Beyond the racks and stacks of vintage that we offer at Stash, we're also known for having a selection of handmade goods and ever-changing artwork. These works all come from special individuals, many of whom are part of the Central Pennsylvania community. In this ongoing series, we'd like to introduce you to some of the friendly faces behind the products you know and love.
First up, Liz Laribee of Liz Laribee Illustration (Harrisburg, PA).
We've got a special place in our hearts for Liz. Not only is she a friend to all of us and a mega-talented artist, but she was also the one, three years ago, to sit all four of us down at Little Amps Coffee Roasters and say, "Hey, you are all interested in something similar. Talk it out." Gee, we sure are thankful for that.
Without further ado, meet Liz:
Tell us a little bit about your brand. What do you create?
LIZ LARIBEE: I specialize in hand-drawn portraits and illustrations, and I especially like doing this when I can use ephemeral or unusual materials. Cardboard is my favorite medium to work with.
When/Why/How did you start your business?
LL: I've been drawing portraits since 2011, and I began freelancing as an illustrator in 2012 when we launched The MakeSpace Arts Collective.
How did you get into this line of work?
LL: When I was working for the Midtown Scholar Bookstore a few years ago, I wanted to teach myself to draw. So I used materials that I found laying around the bookstore: cardboard, Sharpies, and box cutters. These are still the materials I use the most often. My first portrait series was of authors I loved. I remember including a portrait of Mary Oliver in which I had ultimately removed her face after having ruined it beyond recognition. And then put the whole thing in a frame. It was a disaster. I've learned a lot since then.
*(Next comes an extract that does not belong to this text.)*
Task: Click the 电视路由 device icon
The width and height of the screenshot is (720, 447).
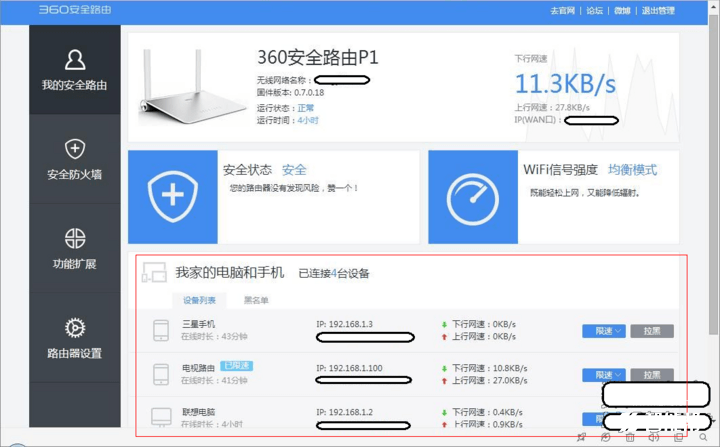Action: pos(160,374)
What do you like best about what you do?
LL: I love that something I've made can play a part in someone else's life story, and that I may never actually know about it. If I sell a portrait of Kurt Vonnegut, it might be because the person buying it has a very specific memory of a window seat at her aunt's lake house where she pretended to read Slaughterhouse Five but was ACTUALLY writing love letters to someone she had met at camp the year before. And now they are life partners for all time, and they need a piece of art to hang in their bathroom.
What inspires you in your life and in your work?
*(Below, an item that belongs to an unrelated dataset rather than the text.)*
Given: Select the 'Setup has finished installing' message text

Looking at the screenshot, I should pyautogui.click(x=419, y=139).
LL: This may sound disingenuous, but I mean it fully: I get very excited to research the subject of the portrait I'm drawing. Lots of people will commission a portrait of a person I've never heard of, and so I then have the chance to learn about them. Through freelance portrait illustration, I have been able to fill out my understanding of incredible people who have shaped the world. The research part of it is important, because an illustrated portrait has the ability to evoke a spirited characterization of that person. I like to know what I'm drawing about.
How do you spend your time outside of your business?
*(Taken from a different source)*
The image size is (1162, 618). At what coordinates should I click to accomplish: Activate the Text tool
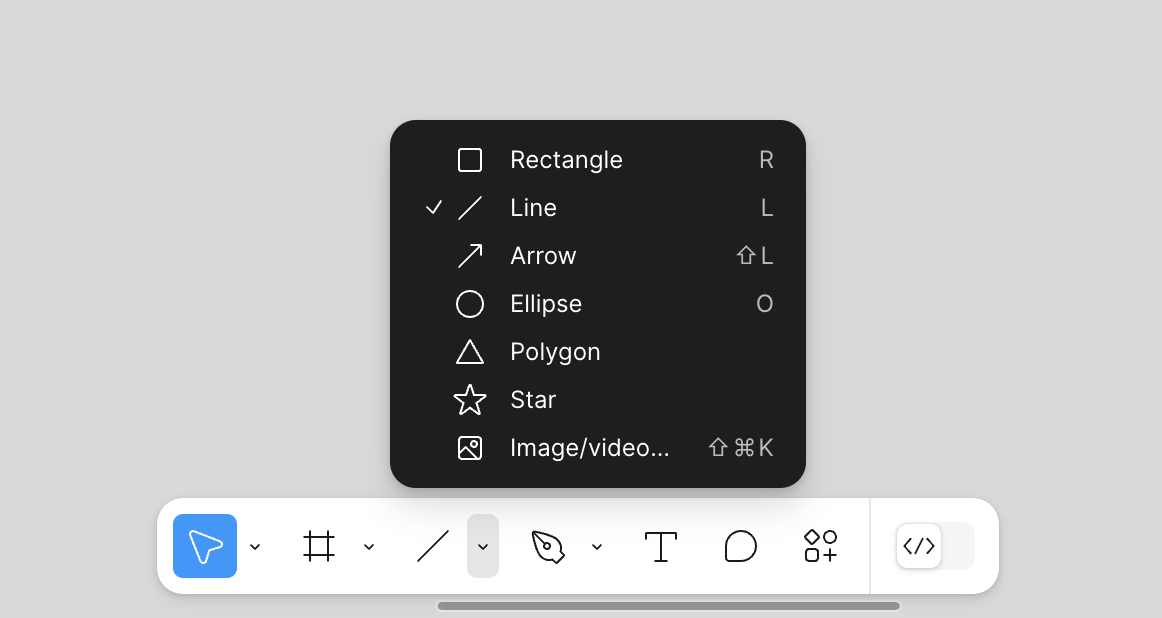pos(660,546)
LL: I promised myself that I'd apply to grad school this year, so I have started studying for the GRE. Generally, I am extremely project based, and I fill my time by working on initiatives in Harrisburg that I find helpful, creative, and interesting. These days, I am involved in The MakeSpace, Volunteer Lawyers for the Arts, and Sprocket Mural Works. And I'm hoping to get more involved with Recycle Bicycle. I'm also ashamed to say that "Sports" is my worst category on Trivia Crack, the only iPhone game I've found irresistible.
Do you have a favorite vintage or thrifted find, or is there something in particular that you're always looking for when you vintage shop?
LL: I think I have bought a pair of post earrings in every vintage store I've ever gone into. I cannot say no.
Anything else you'd like us to know about you?
LL: My favorite thing to talk about on dates is science.